This page records a log of the contributors work, thinking, discussions, meeting notes, .. anything really. It's supposed to be a [Stream of
consciousness](https://en.wikipedia.org/wiki/Stream_of_consciousness) that can read, searched, or referenced if needed.

It is _not_ a complete record of things happening and entirely _opt-in_.

## 2025-02-10

### SN chat with Andre

- Ledger specs in Agda - Formalisation started before Conway
    - Conway features got prioritized to get a conway spec
    - LaTeX as fallback as previous specs were done that way
- Interface to ledger team?
    - Ledger reads and implements the spec
    - In parts 1:1, even anticipating problems with solutions, implementors simplify and only get into the insight after simplifying
    - Performance sometimes reason for divergence
        - eg. counting votes for governance actions
        - in principle: count all at once, but rollbacks across epoch boundaries would result int multiple counts
        - instead delay things to distribute work
    - Implementation (of STS rules) is tested against spec
        - Agda compiled into a Haskell lib
        - Constraint based generators to generate transitions of individual STS relations
        - Bi-simulation of Agda (spec) lib and Haskell implementation
        - Slight variant of the Agda spec that is actually used for the tests - which is checked through Agda equivalence
            - Provability of this variant is less good
            - State is better aligned with implementation in this variant
            - Deposit migration to conway was an example for this
- What's the overall interface?
    - A pure function that transforms state through transations
    - Consensus interfaces: `applyTx` and `tick` (?)
    - In shelley spec though: CHAIN sts defines how a block is processed
    - New consensus spec: using same style as ledger spec (Javier?)
        - Should be fairly complete, quite small
    - Refining the interface of ledger to the consensus spec
        - `BBODY` and `TICK`?
- Conformance tests using bi-simulation a good idea?
    - Hard to write good generators for tests -> with good "resolution"
    - Positive and negative testing
    - Quantity vs.
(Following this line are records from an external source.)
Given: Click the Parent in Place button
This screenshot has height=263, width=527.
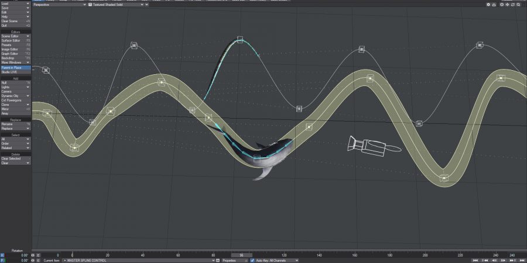Looking at the screenshot, I should click(x=15, y=68).
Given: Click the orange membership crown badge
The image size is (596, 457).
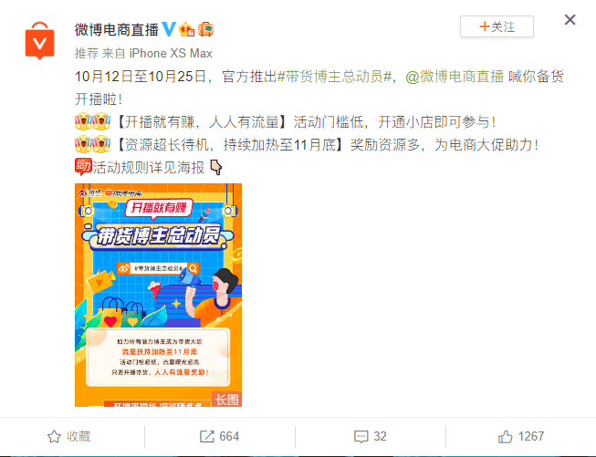Looking at the screenshot, I should (x=186, y=29).
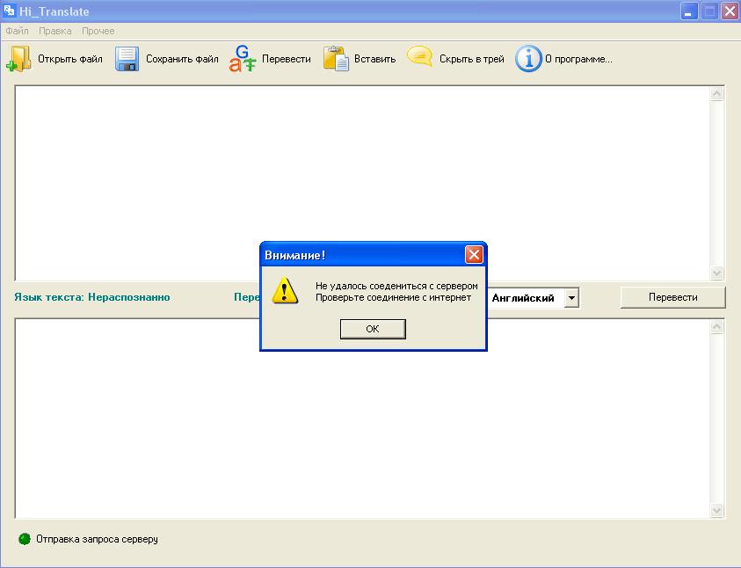Click the Save file floppy disk icon

pyautogui.click(x=127, y=59)
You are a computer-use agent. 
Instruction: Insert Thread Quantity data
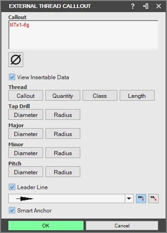tap(63, 96)

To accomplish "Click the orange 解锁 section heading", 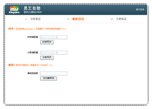I will [x=11, y=65].
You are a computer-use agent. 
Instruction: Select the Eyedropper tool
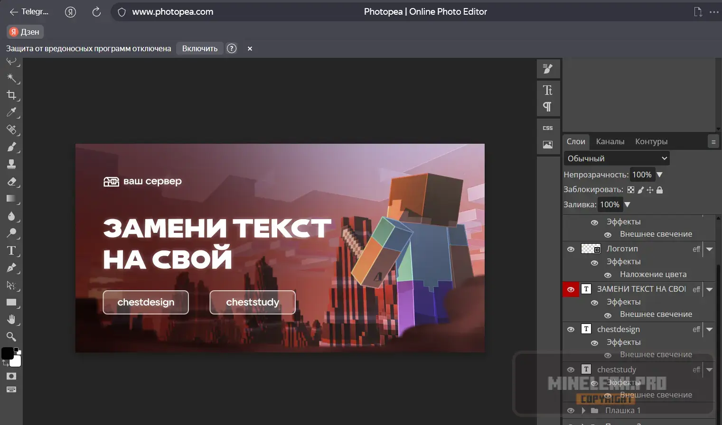click(x=12, y=112)
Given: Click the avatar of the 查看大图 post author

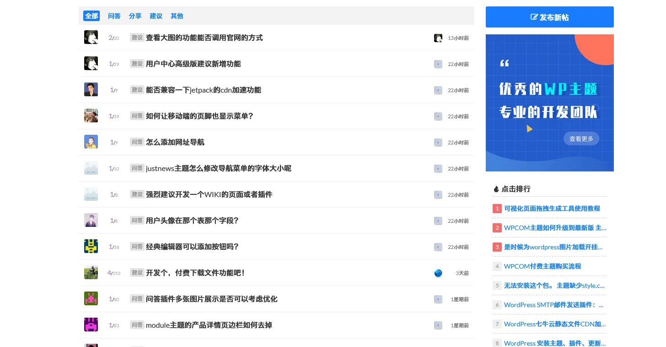Looking at the screenshot, I should click(x=91, y=37).
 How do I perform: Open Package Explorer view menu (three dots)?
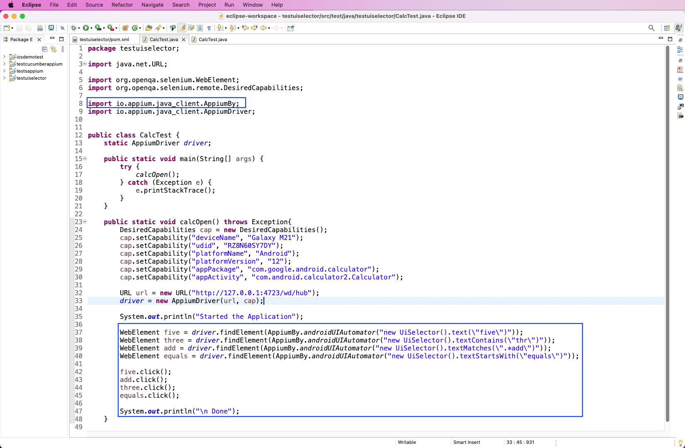[x=63, y=49]
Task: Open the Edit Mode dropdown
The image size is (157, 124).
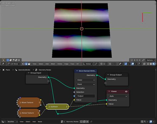Action: coord(14,64)
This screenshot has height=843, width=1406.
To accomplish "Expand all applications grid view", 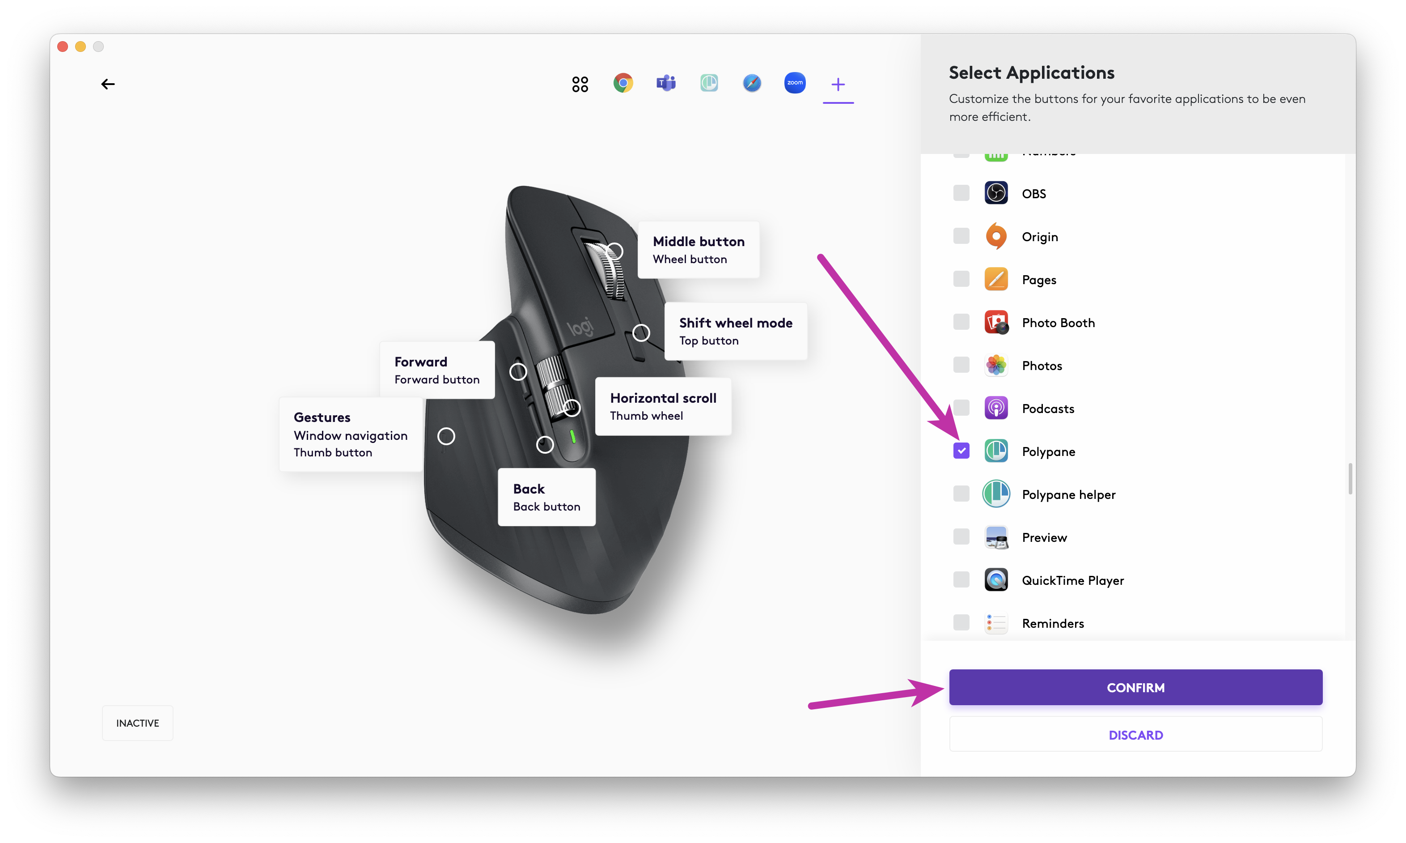I will 580,84.
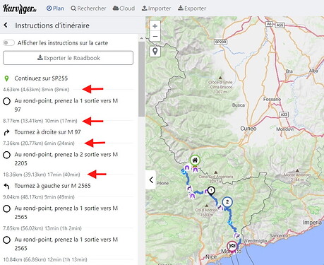Zoom in with the map plus button
Image resolution: width=324 pixels, height=265 pixels.
[x=155, y=26]
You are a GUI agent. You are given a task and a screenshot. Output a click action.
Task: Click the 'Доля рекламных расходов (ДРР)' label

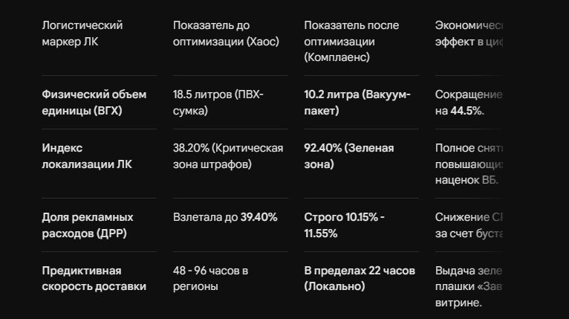[x=88, y=225]
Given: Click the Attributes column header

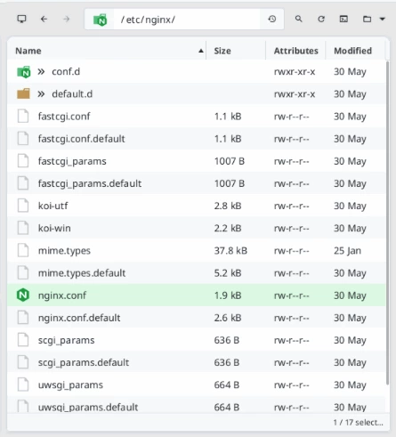Looking at the screenshot, I should pyautogui.click(x=296, y=51).
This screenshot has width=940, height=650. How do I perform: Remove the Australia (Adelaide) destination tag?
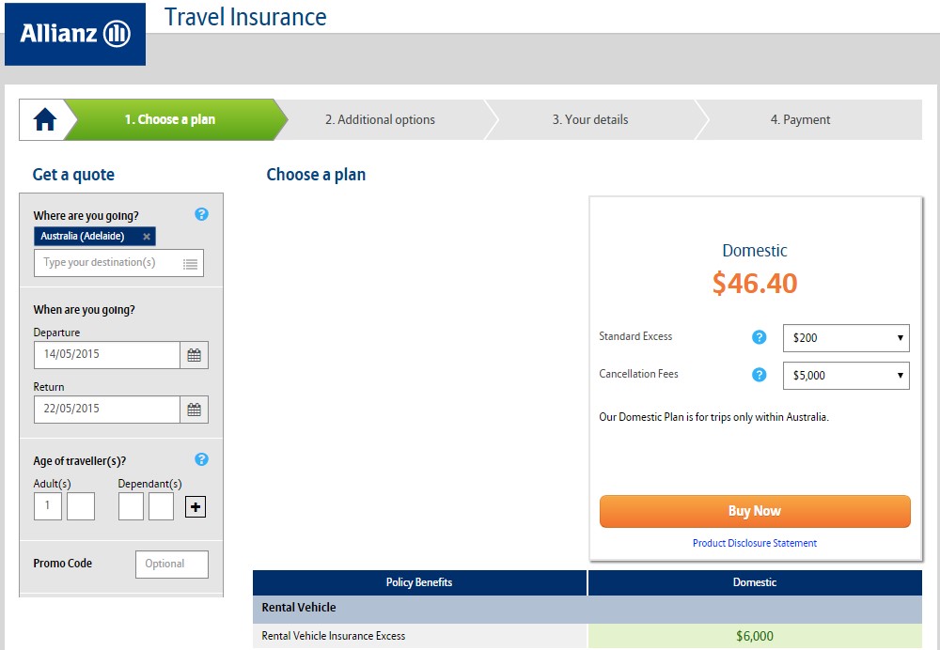pyautogui.click(x=147, y=237)
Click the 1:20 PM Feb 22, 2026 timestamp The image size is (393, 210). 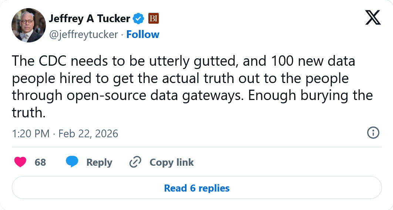coord(65,133)
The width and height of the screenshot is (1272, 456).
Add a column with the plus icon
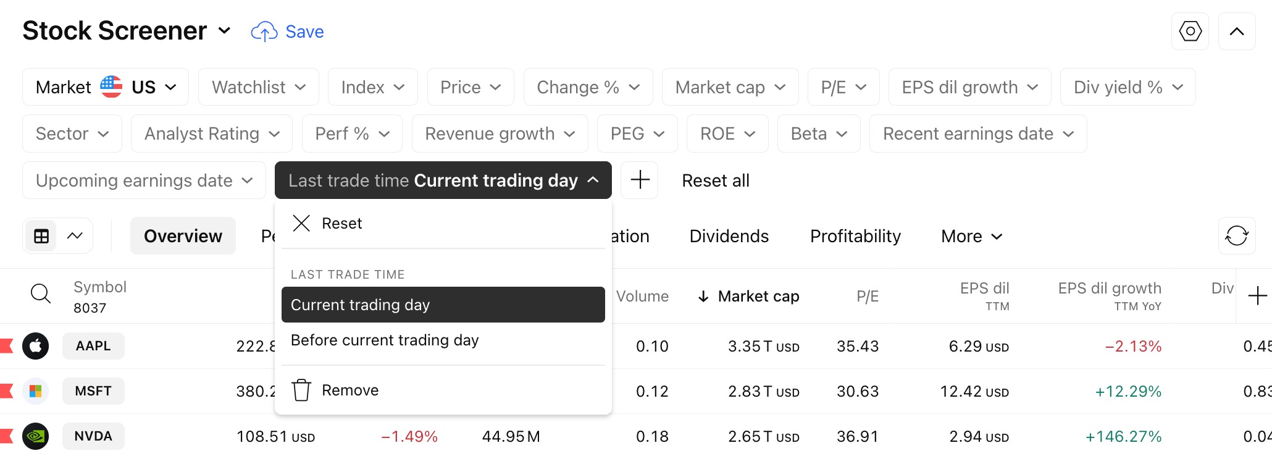pyautogui.click(x=1257, y=296)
Quality? (generators vs. labeled test data)
- Similar approach to equivalent agda model thinkable for other implementation "style" 
    - To peek "into the blackbox" which you would get from the bi-simulation approach (at a high level)
- Using the Agda model directly (Haskell or WASM backends)?
    - Hopes are high on lambdabox
    - Unrealistic to use as implementation directly -> performance!
    - Obvious performance problems in Agda (e.g. set theory is good for provability, not performance)
        - Could improve, but never going to be at par (80/20 rule!?)
        - MAlonzo code is about 50% to hand-written Haskell
    - More flexible to get "oracles" in various target contexts, i.e. compile to a native library to compare with
    - Also interesting to test the model against real, historic data
- How to get people to **accept** the ledger specs as ground truth?
    - Explained such that you "want to implement it"
    - Test driver included
    - Interactive model? A sandbox to play with? -> a playground
        - How does the Agda model deal with a transaction we "click together"
        - Could be used to collect transaction test data?
        - Also to understand the model (Agda repl?)
    - Simplified ledger: a subset formal spec that contains the core things and which would validate only parts and core functionality -> could be used as an easier entry and use Agda to ensure it is a proper subset

    - In summary: we rather be unhappy about some things (to make it useful for others), than dogmatic, obscure and unused.